- EXTRACTED TEXT -
---------------
# too much fruit juice causing diarrhea?



## windemere (Sep 25, 2011)

I had uti symptoms so i bought some cranberry lemonade. I drank a decent bit of it about 1 1/2 glasses and a few hours later at about 2 am i had very loose stool. Is it common for that to happen with juice? I rarely ever drink juice so i wasnt quite sure if this was a normal reaction.


----------



## Kathleen M. (Nov 16, 1999)

Cranberry and lemon usually don't tend to increase diarrhea, but what was that juice sweetened with.

Pear or apple juice as well as high fructose corn syrup can increase diarrhea and usually those juices need a lot of sweetener. So it may be the sweetener rather than the small amounts of cranberry or lemon juice in the mix.


----------



## rmiller1985 (Sep 13, 2011)

Hi windemere,

Sweetener was my first thought as well. Lemon and cranberry are both very, very tart, so there will be a lot of some sort of sweetener in any commercial product. High fructose corn syrup would not be good, and if it was a diet drink with any sugar alcohols it would probably be worse.

I wouldn't bother with cranberry lemonade for a UTI, hasn't the latest research shown that commercial cranberry "juice" drinks shown that they're not effective for UTIs? I'm not sure, I just seem to remember reading that at some point. (I put "juice" in quotes because straight cranberry juice, as opposed to the commercial cranberry juice drinks, is extremely tart, pretty much to the point of being undrinkable by most people.)

Cheers,

Rich


----------



## Kathleen M. (Nov 16, 1999)
---------------
- TASKS TO PERFORM -
**A.** Translate this sentence from the forum thread on fruit juice and diarrhea into Spanish: "So it may be the sweetener rather than the small amounts of cranberry or lemon juice in the mix."
**B.** Reproduce the forum thread on fruit juice and diarrhea from "## rmiller1985 (Sep" to "by most people.)", without changing a word.

(Records from a dataset)
---------------
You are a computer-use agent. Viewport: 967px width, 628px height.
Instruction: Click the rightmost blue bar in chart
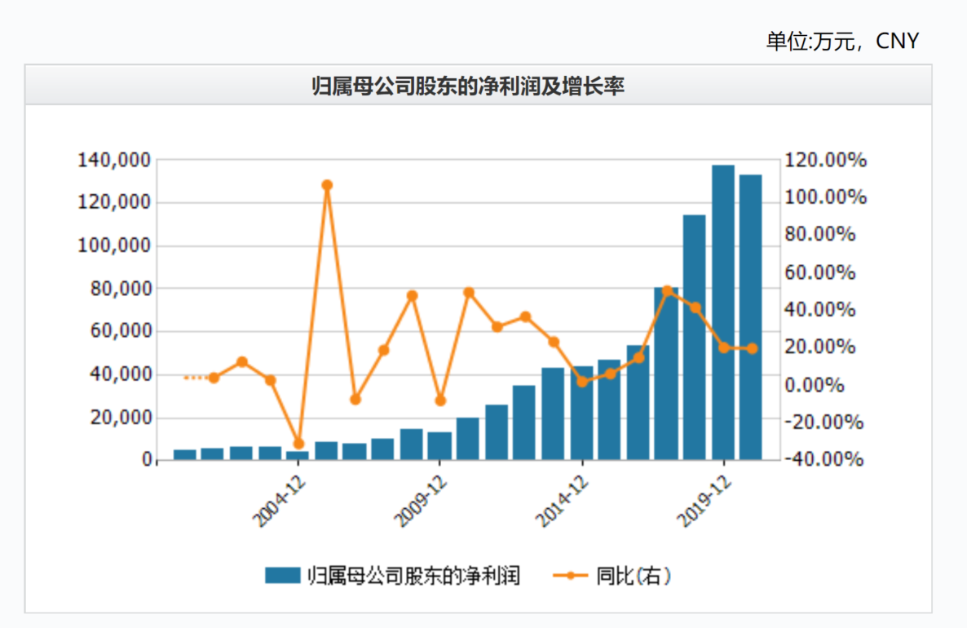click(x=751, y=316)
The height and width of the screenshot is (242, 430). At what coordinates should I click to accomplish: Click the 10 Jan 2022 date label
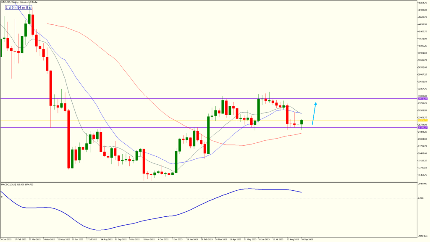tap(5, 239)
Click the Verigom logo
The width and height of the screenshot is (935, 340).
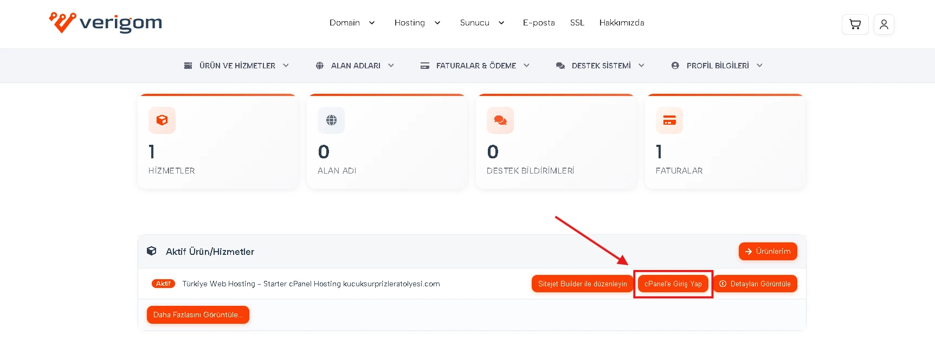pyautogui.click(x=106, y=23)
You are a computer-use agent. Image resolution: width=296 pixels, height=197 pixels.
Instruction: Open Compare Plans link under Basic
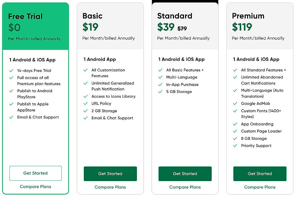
---------------
- ANSWERS -
**A.** Así que puede que sea el edulcorante y no las pequeñas cantidades de jugo de arándano rojo o de limón en la mezcla.

**B.**
## rmiller1985 (Sep 13, 2011)

Hi windemere,

Sweetener was my first thought as well. Lemon and cranberry are both very, very tart, so there will be a lot of some sort of sweetener in any commercial product. High fructose corn syrup would not be good, and if it was a diet drink with any sugar alcohols it would probably be worse.

I wouldn't bother with cranberry lemonade for a UTI, hasn't the latest research shown that commercial cranberry "juice" drinks shown that they're not effective for UTIs? I'm not sure, I just seem to remember reading that at some point. (I put "juice" in quotes because straight cranberry juice, as opposed to the commercial cranberry juice drinks, is extremely tart, pretty much to the point of being undrinkable by most people.)